It took over 500 trading days for the S&P to return to its 1980 and 1987 precrisis peaks. The recoveries after the bursting of the tech bubble and the global financial crisis took much longer. Depending on the magnitude of the economic or financial market excess that triggers a crisis, there is typically an extensive lag between its onset and full recovery. While time heals all wounds, some take longer than others.

Will this recovery be different?

Every company has a point of solvency. Many were below that point heading into the crisis.

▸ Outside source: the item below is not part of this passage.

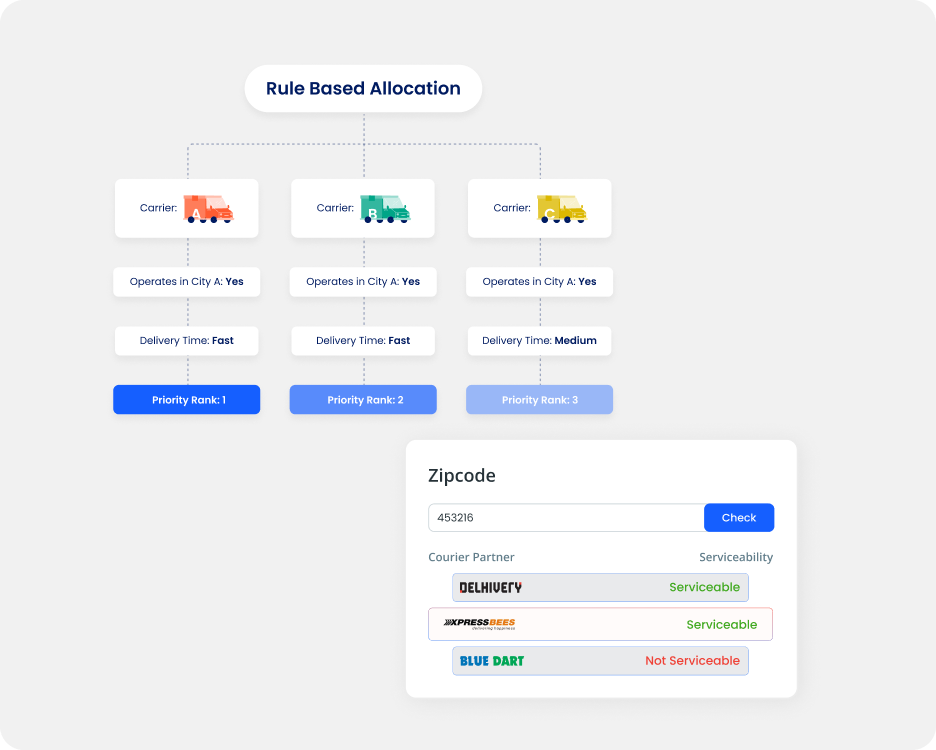Click Delivery Time: Fast under Carrier A
The height and width of the screenshot is (750, 936).
(187, 341)
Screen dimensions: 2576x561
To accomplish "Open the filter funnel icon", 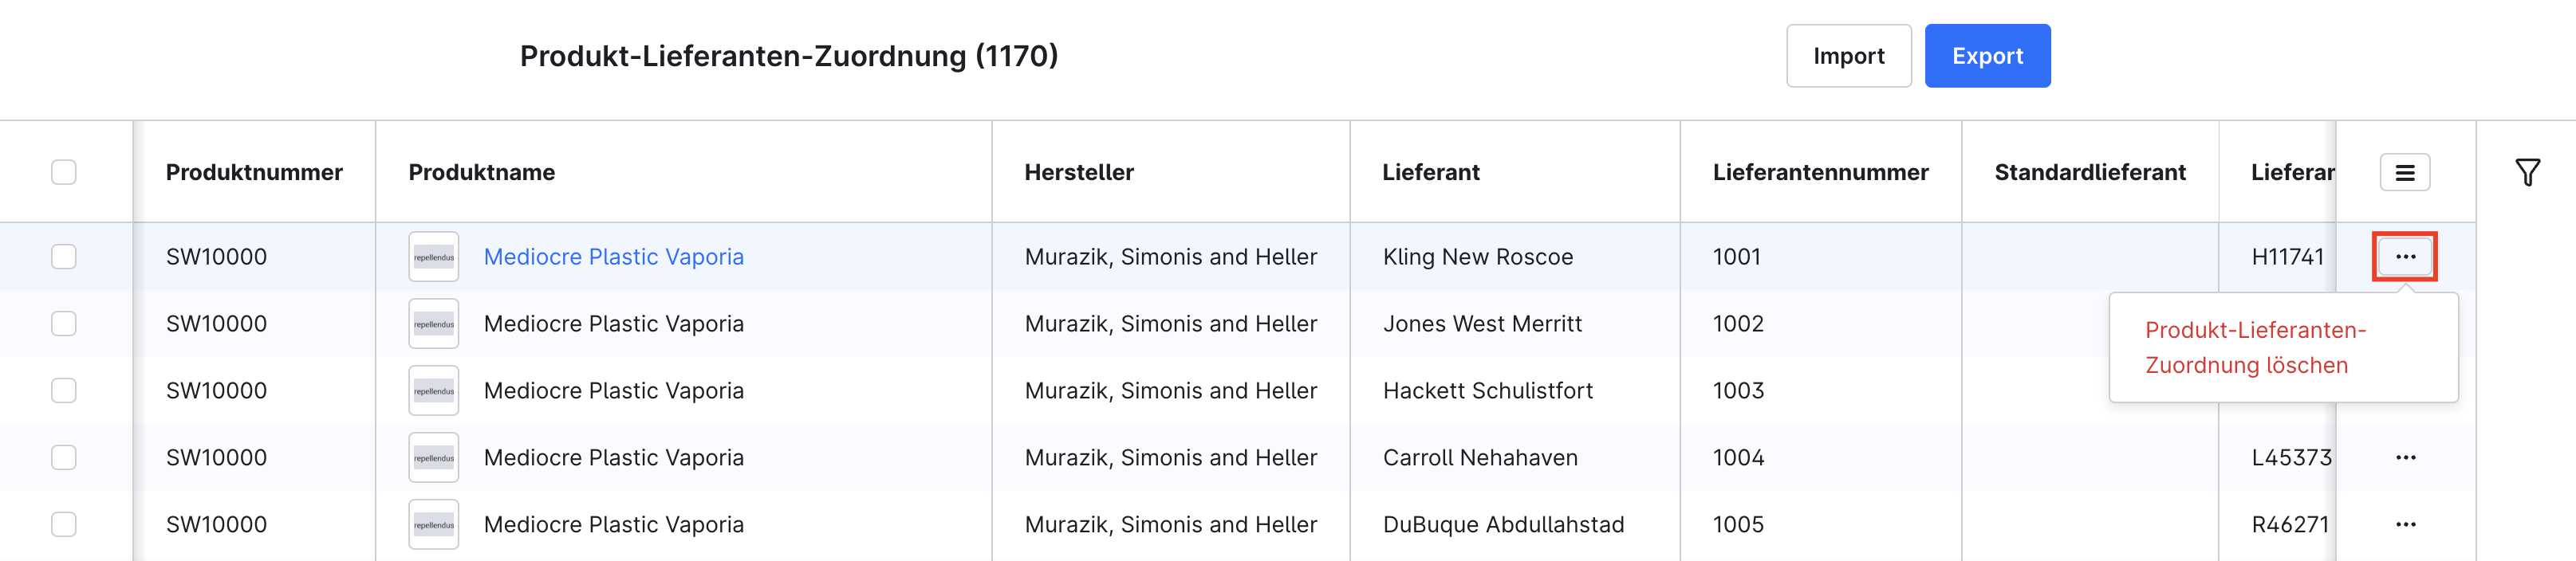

The response to the pandemic—a government-imposed economic halt—pulled forward a recession that was probably inevitable. We aren’t yet sure that the pandemic is contained, and time will tell how elastic the real economy, revenues and ultimately free cash flow margins are. In the face of collapsing demand, companies have quickly added historical levels of debt. But borrowing to replace lost income, rather than investing for the future, weakens, not improves, balance sheets. Businesses are structurally weaker today than they were before the crisis. In our view, the combination of only a partial recovery in sales and increased financial leverage (despite low financing costs) decreases the probability that the S&P 500 will meet consensus earnings per share or free cash flow expectations.

Financial markets are a metaphorical voting machine. Throughout the course of the trading day, investors express their views on what free cash flow margins will be. Free cash flow is a function of scale and capacity. We fear investors’ recency bias has made this indisputable and indispensable point elusive.

Rob Almeida is a global investment strategist, and Erik Weisman is chief economist at MFS Investment Management.